Election 2020 Q&A: Pat Grassley
Iowa House of Representatives – District 50
Name: Pat Grassley
Residence: New Hartford
Hometown: New Hartford
Education: Some college
Family: Wife, Amanda, and three kids, Indee, Reagan, and Chance
Experience: First elected to the Iowa House in 2006. Economic Growth Committee Chair (2011-13) Agriculture Committee Chair (2013-15), Appropriations Committee Chair (2015-19). Current Speaker of the House.
1. What do you feel are the three most important issues Iowa will be facing during your term as a state representative? How do you plan to address those issues?
Workforce: Making sure that businesses have skilled workers to fill open jobs has been and will continue to be a major priority for the Legislature. We have worked to connect Iowans with career training programs at our community colleges and make those programs affordable. We are also working to address some other issues that impact workforce like access to safe and affordable child care, broadband expansion, and development of affordable housing.
State budget: As the former Appropriations Chair, I take the state budget very seriously. You send me to Des Moines to spend your tax dollars wisely. Ensuring that we have a balanced budget that invests in priorities is always something that we work hard on each session. This upcoming session will be no different. Thanks to our responsible budgeting practices over the years, we are prepared for situations like we are experiencing today. We spent less than the state was projected to collect in revenue, we have built up a healthy surplus, and our reserve funds are full. A recent study done by the nonpartisan Council of State Governments says that Iowa is the #1 state in the country that’s prepared to handle the budget impacts of COVID. This is largely due to the responsible budget practices that we have implemented over the last decade.
Health care: Many Iowans are concerned about access to affordable health care. We are working on ways to reduce the cost of prescription drugs and increase access to health care services (including mental health) in rural areas of the state. We have made funding for rural hospitals a major priority in recent sessions so that folks can access care in their local communities rather than having to drive long distances. We’ll continue to work on this.
2. How would you work across the aisle with colleagues in the State House and what are you able to do to bring not only law makers, but also your constituents together during this challenging time in Iowa?

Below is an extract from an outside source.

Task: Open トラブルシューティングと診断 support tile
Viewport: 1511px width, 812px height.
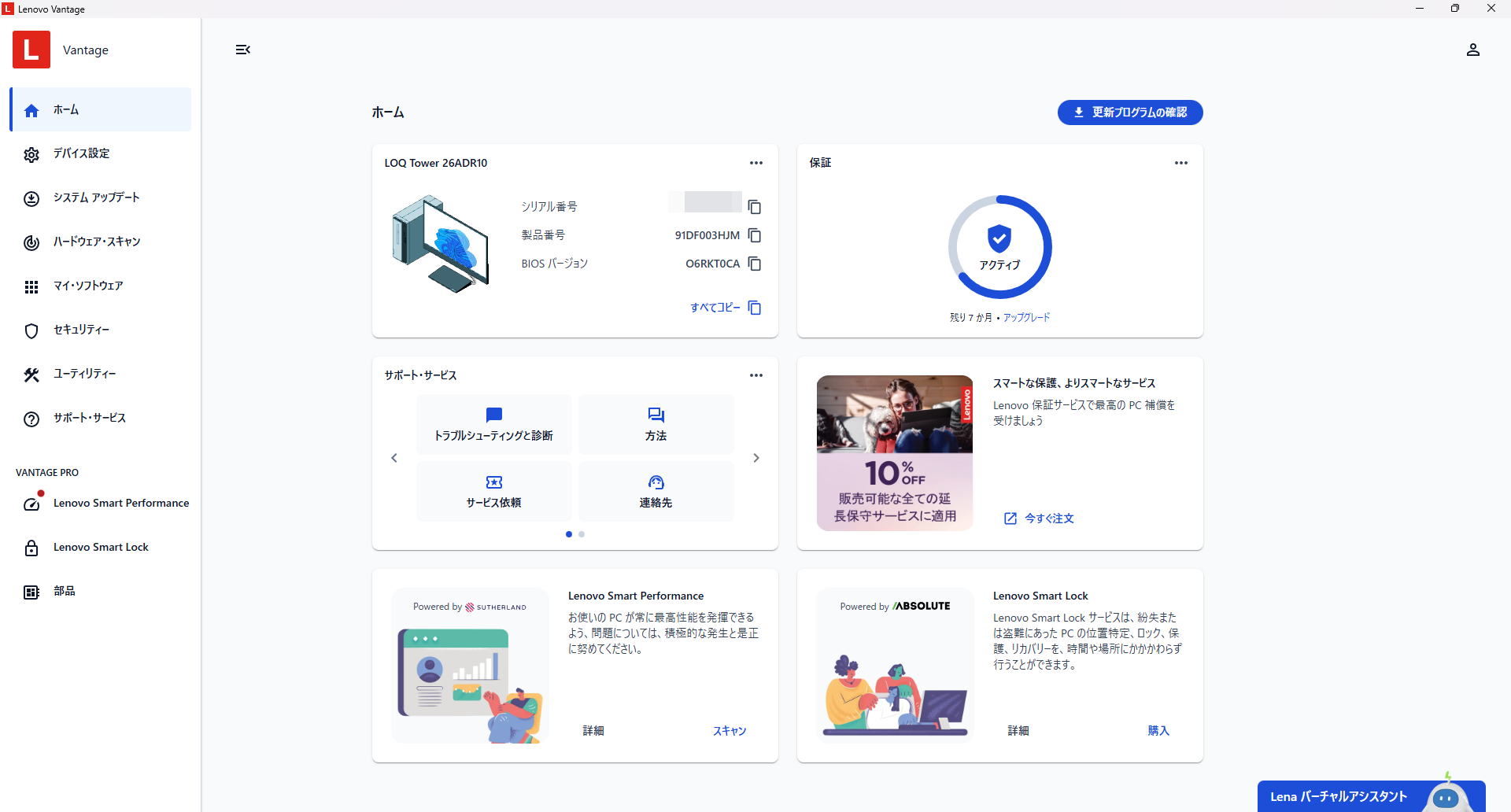Action: click(493, 424)
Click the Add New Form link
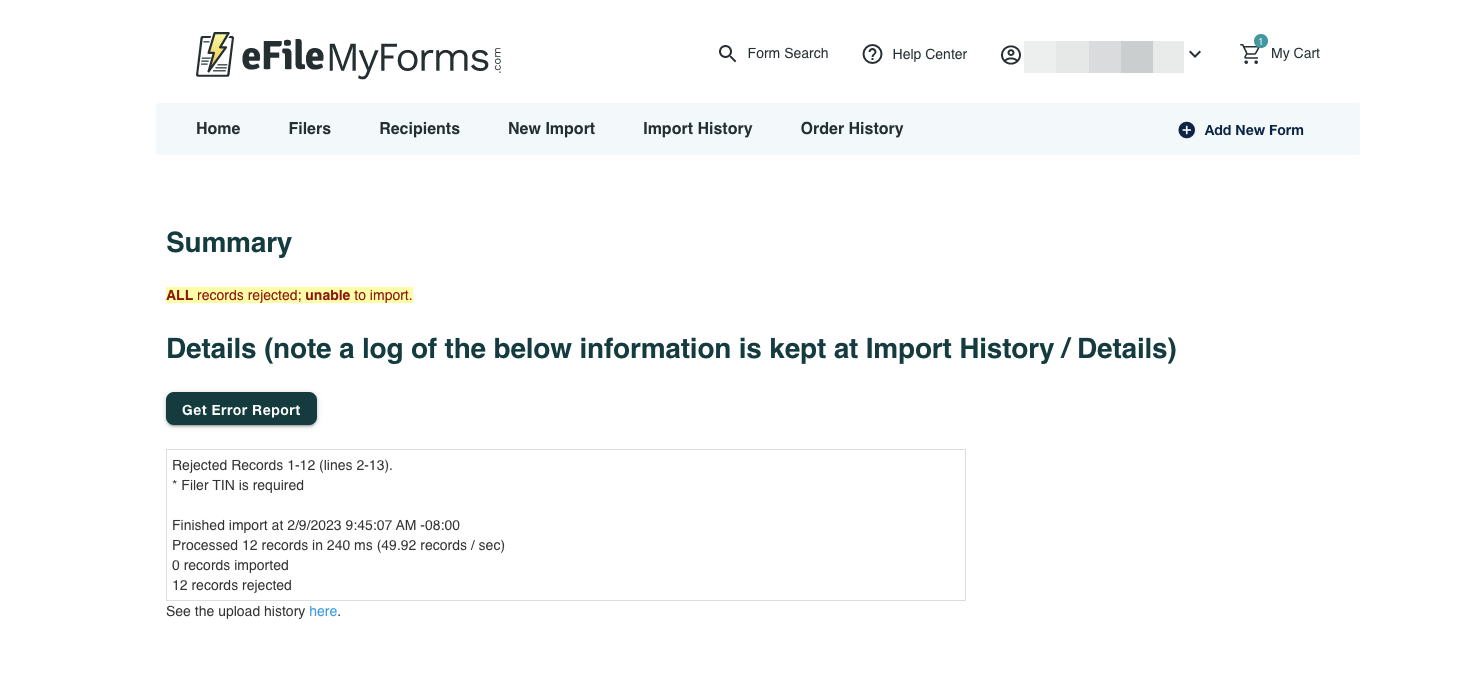Image resolution: width=1462 pixels, height=676 pixels. tap(1254, 130)
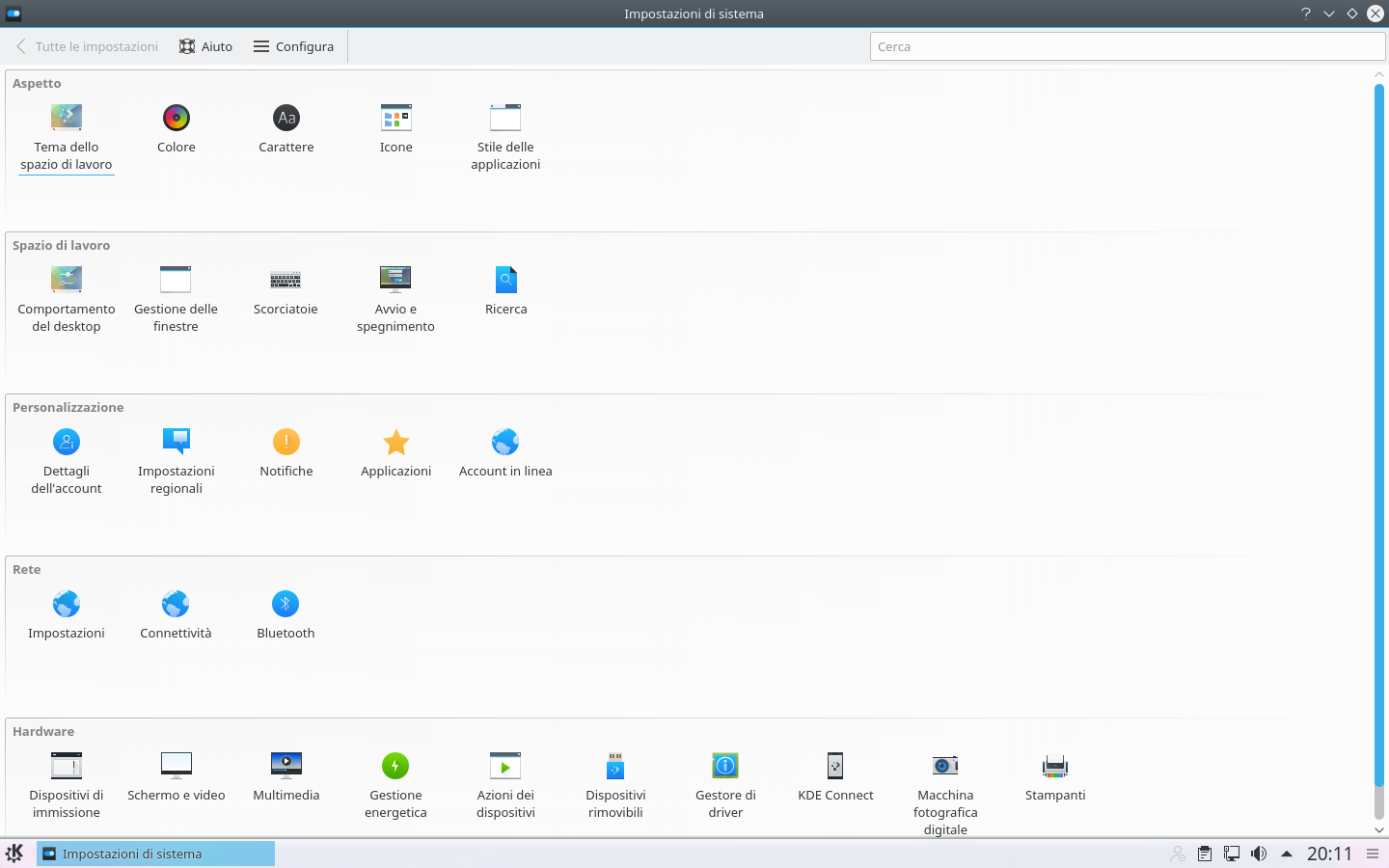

Something that most people don’t realize is that the vast majority of the work we do in the Legislature is either unanimous or widely bipartisan; around 90% actually. Unfortunately, it tends to be the controversial items that garner headlines. A prime example from this session would be the justice reforms we made that were supported by statewide police organizations. I worked closely with Democratic Rep. Ako Abdul-Samad (Des Moines), Republican Senate Majority Leader Jack Whitver (Ankeny) and Governor Reynolds to craft a bill that moved through the process and passed unanimously in a single day. Establishing a good rapport with members of the other party helps build trust and makes it much easier to work together for the benefit of Iowans.
In the past, I worked with Democrats to get money for our communities in 2008 after the floods and tornado.
3. What challenges do you see small, rural communities facing in 2020 as compared to cities and suburbs? What do you plan to do to help meet those challenges as a state representative?
Access to safe and affordable child care is an issue all across the state, but particularly in rural Iowa. Oftentimes, parents struggle to find a child care provider with available space, and when they do, they have to pay an arm and a leg just to make sure their kids are safe while they go to work. This past session, the House worked on a robust child care package that would have reduced these costs for middle class families, increased access to providers, incentivized businesses to offer day care to their employees, and addressed the “cliff effect” by easing Iowans off of government child care assistance programs. Unfortunately, the pandemic forced us to sideline the issue for now, but if anything, it has brought even more attention to this issue and will be something we address next session.
Economic development is another issue that rural Iowa often struggles with. I have written and introduced legislation that would make sure that rural Iowa gets its fair share of economic development incentives so we can attract new businesses to our small and mid-sized towns. I’d like to see this legislation move forward next session.
4. Why should voters in Grundy County vote for you on November 3rd?
Over the course of my 14 years in the Legislature, I have remained open and accessible to the people I serve. During the legislative session, I make it a priority to travel to every town in District 50 so I can keep folks updated on our work in Des Moines, hear what’s important to them, and get their feedback. I ask for your vote and it’s been an honor serving you.